■ RECORD EXTRACTS:
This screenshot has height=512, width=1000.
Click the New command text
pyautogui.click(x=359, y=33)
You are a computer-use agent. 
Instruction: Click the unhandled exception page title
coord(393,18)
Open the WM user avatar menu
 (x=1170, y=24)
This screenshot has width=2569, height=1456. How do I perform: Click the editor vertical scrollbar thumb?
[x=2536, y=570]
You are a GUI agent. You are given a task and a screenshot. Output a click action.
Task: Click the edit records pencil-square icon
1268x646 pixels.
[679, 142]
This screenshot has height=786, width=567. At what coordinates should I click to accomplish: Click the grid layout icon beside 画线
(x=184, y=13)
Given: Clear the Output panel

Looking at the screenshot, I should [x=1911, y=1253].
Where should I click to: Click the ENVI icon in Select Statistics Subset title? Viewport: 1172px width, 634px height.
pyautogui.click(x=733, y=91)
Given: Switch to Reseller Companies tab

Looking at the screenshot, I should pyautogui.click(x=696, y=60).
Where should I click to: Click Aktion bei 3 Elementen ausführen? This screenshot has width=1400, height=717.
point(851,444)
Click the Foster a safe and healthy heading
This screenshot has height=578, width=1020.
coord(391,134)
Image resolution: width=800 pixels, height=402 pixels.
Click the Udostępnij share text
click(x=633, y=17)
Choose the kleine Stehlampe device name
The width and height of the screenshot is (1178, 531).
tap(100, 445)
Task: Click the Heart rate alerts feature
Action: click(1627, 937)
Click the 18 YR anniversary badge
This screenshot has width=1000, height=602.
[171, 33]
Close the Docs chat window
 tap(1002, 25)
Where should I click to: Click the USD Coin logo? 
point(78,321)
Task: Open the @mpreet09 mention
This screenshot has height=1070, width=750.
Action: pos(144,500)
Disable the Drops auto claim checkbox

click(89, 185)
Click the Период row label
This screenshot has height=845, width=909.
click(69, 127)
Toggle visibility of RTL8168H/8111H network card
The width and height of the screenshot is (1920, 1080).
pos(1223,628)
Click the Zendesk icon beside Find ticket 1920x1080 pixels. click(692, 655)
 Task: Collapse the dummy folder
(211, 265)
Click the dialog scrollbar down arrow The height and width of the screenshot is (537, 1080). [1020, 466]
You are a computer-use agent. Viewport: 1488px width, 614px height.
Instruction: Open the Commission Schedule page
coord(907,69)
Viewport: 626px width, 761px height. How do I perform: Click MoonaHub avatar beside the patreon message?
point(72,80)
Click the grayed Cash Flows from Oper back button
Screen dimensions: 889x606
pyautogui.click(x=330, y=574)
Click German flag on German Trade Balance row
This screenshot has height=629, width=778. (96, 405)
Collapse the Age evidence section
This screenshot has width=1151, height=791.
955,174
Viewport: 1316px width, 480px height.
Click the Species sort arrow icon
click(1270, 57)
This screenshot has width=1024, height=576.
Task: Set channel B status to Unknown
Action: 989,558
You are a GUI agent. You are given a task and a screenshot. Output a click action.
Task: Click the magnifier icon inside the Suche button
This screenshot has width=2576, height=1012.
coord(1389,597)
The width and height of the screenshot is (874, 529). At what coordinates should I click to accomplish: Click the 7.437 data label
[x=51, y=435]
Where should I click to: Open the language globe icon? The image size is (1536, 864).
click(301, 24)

■ WHAT YOU SHOULD DO:
Rewrite all the records above, changing each "Viewport" to "Window" and keeping everything else the same.

■ EXERCISE OUTPUT:
This screenshot has height=512, width=1000.
Click the New command text
pyautogui.click(x=359, y=33)
You are a computer-use agent. 
Instruction: Click the unhandled exception page title
coord(393,18)
Open the WM user avatar menu
 (x=1170, y=24)
This screenshot has width=2569, height=1456. How do I perform: Click the editor vertical scrollbar thumb?
[x=2536, y=570]
You are a GUI agent. You are given a task and a screenshot. Output a click action.
Task: Click the edit records pencil-square icon
1268x646 pixels.
[679, 142]
This screenshot has height=786, width=567. At what coordinates should I click to accomplish: Click the grid layout icon beside 画线
(x=184, y=13)
Given: Clear the Output panel

Looking at the screenshot, I should [x=1911, y=1253].
Where should I click to: Click the ENVI icon in Select Statistics Subset title? Window: 1172px width, 634px height.
pyautogui.click(x=733, y=91)
Given: Switch to Reseller Companies tab

Looking at the screenshot, I should pyautogui.click(x=696, y=60).
Where should I click to: Click Aktion bei 3 Elementen ausführen? This screenshot has width=1400, height=717.
point(851,444)
Click the Foster a safe and healthy heading
This screenshot has height=578, width=1020.
coord(391,134)
Image resolution: width=800 pixels, height=402 pixels.
Click the Udostępnij share text
click(x=633, y=17)
Choose the kleine Stehlampe device name
The width and height of the screenshot is (1178, 531).
tap(100, 445)
Task: Click the Heart rate alerts feature
Action: click(1627, 937)
Click the 18 YR anniversary badge
This screenshot has width=1000, height=602.
[171, 33]
Close the Docs chat window
 tap(1002, 25)
Where should I click to: Click the USD Coin logo? 
point(78,321)
Task: Open the @mpreet09 mention
This screenshot has height=1070, width=750.
Action: pos(144,500)
Disable the Drops auto claim checkbox

click(89, 185)
Click the Период row label
This screenshot has height=845, width=909.
click(69, 127)
Toggle visibility of RTL8168H/8111H network card
The width and height of the screenshot is (1920, 1080).
pos(1223,628)
Click the Zendesk icon beside Find ticket 1920x1080 pixels. click(692, 655)
 Task: Collapse the dummy folder
(211, 265)
Click the dialog scrollbar down arrow The height and width of the screenshot is (537, 1080). [1020, 466]
You are a computer-use agent. Window: 1488px width, 614px height.
Instruction: Open the Commission Schedule page
coord(907,69)
Window: 626px width, 761px height. How do I perform: Click MoonaHub avatar beside the patreon message?
point(72,80)
Click the grayed Cash Flows from Oper back button
Screen dimensions: 889x606
pyautogui.click(x=330, y=574)
Click German flag on German Trade Balance row
This screenshot has height=629, width=778. (96, 405)
Collapse the Age evidence section
This screenshot has width=1151, height=791.
955,174
Window: 1316px width, 480px height.
Click the Species sort arrow icon
click(1270, 57)
This screenshot has width=1024, height=576.
Task: Set channel B status to Unknown
Action: 989,558
You are a GUI agent. You are given a task and a screenshot. Output a click action.
Task: Click the magnifier icon inside the Suche button
This screenshot has width=2576, height=1012.
coord(1389,597)
The width and height of the screenshot is (874, 529). At what coordinates should I click to accomplish: Click the 7.437 data label
[x=51, y=435]
Where should I click to: Open the language globe icon? The image size is (1536, 864).
click(301, 24)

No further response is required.